REPUBLIKA.CO.ID, NEW YORK -- Sekretaris Jenderal Perserikatan Bangsa-Bangsa (PBB) Antonio Guterres memperingatkan dunia berada dalam perjuangan hidup atau mati untuk bertahan hidup. Kekacauan iklim berderap di depan dan menuduh 20 negara terkaya di dunia gagal berbuat cukup untuk menghentikan planet ini dari kepanasan.
"Kita berada dalam perjuangan hidup atau mati untuk keselamatan kita sendiri hari ini dan kelangsungan hidup kita besok,” kata Guterres.
Guterres mengatakan, emisi gas rumah kaca pemanasan global selalu tinggi dan meningkat. Dia menekankan saatnya untuk kompromi tingkat kuantum antara negara-negara maju serta kaya yang mengeluarkan sebagian besar gas, sedangkan negara-negara berkembang yang sering merasa efek terburuknya.
Dalam beberapa minggu terakhir, Guterres telah meningkatkan dorongan isu iklim dengan meminta para pencemar membayar untuk yang telah dilakukan. Dia mengatakan, bahwa orang-orang membutuhkan tindakan sekarang.
“Kegagalan untuk bertindak atas kerugian dan kerusakan akan menyebabkan lebih banyak hilangnya kepercayaan dan lebih banyak kerusakan iklim. Ini adalah keharusan moral yang tidak bisa diabaikan," ujar sekjen PBB itu.
Sekjen PBB ini berbicara ketika perwakilan pemerintah membuka pertemuan di ibu kota Kongo, Kinshasa, untuk mempersiapkan konferensi iklim utama yang dipimpin PBB di resor Mesir Sharm el-Sheikh pada November. Dampak iklim saat ini sangat terlihat jelas di seluruh dunia, mulai dari banjir yang membuat sepertiga wilayah Pakistan terendam air dan musim panas terpanas di Eropa dalam 500 tahun, hingga badai dan topan yang melanda Filipina, Kuba, dan negara bagian Florida di Amerika Serikat (AS).

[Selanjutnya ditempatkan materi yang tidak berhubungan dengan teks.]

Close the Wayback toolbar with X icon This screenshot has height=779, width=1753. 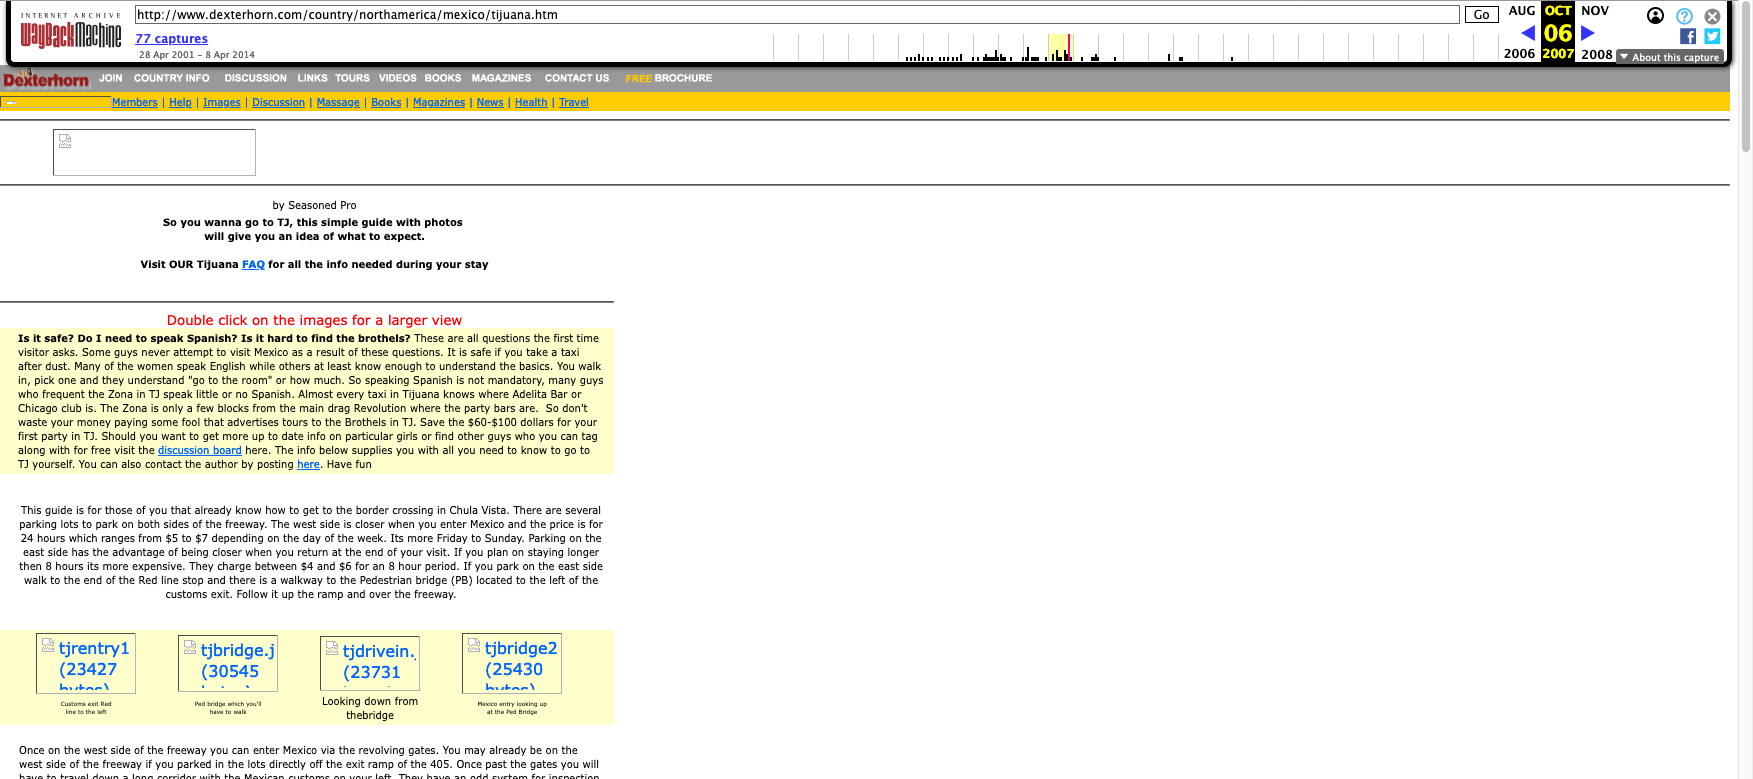[1712, 16]
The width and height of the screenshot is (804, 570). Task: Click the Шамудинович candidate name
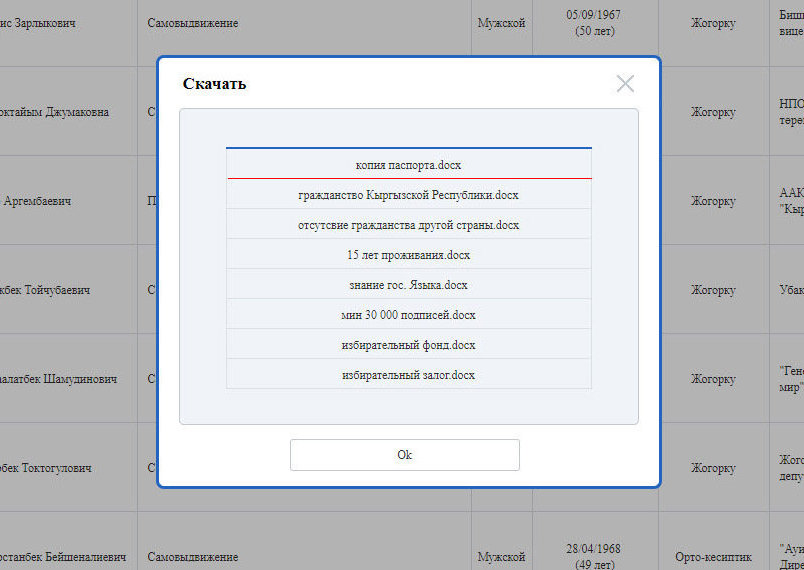[x=58, y=379]
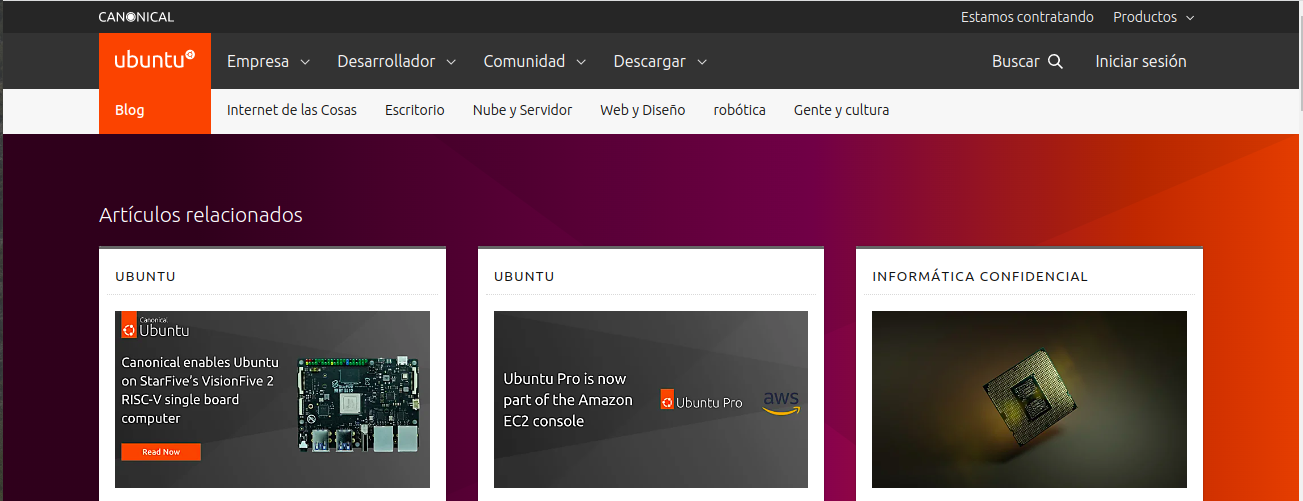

Menurut Guterres, pertemuan COP27 di Mesir harus menjadi tempat untuk bertindak atas kerugian dan kerusakan. Dalam bahasa yang sangat kritis, dia mengatakan, komitmen oleh kelompok G20 dari 20 ekonomi terkemuka dunia datang terlalu sedikit dan terlalu terlambat.
Guterres memperingatkan bahwa janji dan kebijakan saat ini menutup pintu peluang untuk membatasi kenaikan suhu global hingga 2 derajat Celcius, apalagi memenuhi tujuan 1,5 derajat. "COP27 adalah tempat bagi semua negara, yang dipimpin oleh G20, untuk menunjukkan bahwa mereka berada dalam pertarungan ini, dan di dalamnya bersama-sama,” kata Guterres.
“Dan cara terbaik untuk menunjukkannya adalah dengan hadir di COP27 di Sharm el-Sheikh," ujarnya.
Negara-negara kaya, terutama AS, telah mengeluarkan jauh lebih banyak karbon dioksida yang memerangkap panas dari pembakaran batu bara, minyak, dan gas alam. Namun, negara-negara miskin seperti Pakistan dan Kuba telah dirugikan jauh lebih banyak daripada bagian mereka dalam emisi karbon global.
Kerugian dan kerusakan telah dibicarakan selama bertahun-tahun, tetapi negara-negara kaya sering menolak keras untuk menegosiasikan rincian tentang membayar bencana iklim di masa lalu, seperti banjir Pakistan musim panas ini. Masalah ini mendasar bagi negara-negara berkembang di dunia dan Guterres mengingatkan negara-negara kaya.
"Mereka tidak dapat mencoba dan menutupinya dengan menyembunyikan... negara-negara G20 harus bertanggung jawab atas kebutuhan besar yang disebabkan oleh tindakan mereka," kata Mohamed Adow dari Power Shift Africa yang mencoba memobilisasi aksi iklim di Afrika.
Profesor ilmu iklim dan hubungan internasional Princeton University Michael Oppenheimer mengatakan, jika negara berpenghasilan tinggi dan penghasil emisi besar lainnya seperti China ingin agar konvensi PBB tentang perubahan iklim tetap bermanfaat, mereka perlu bergulat serius dengan kerugian dan kerusakan. Jika tidak, negosiasi menuju kemacetan yang tak berkesudahan.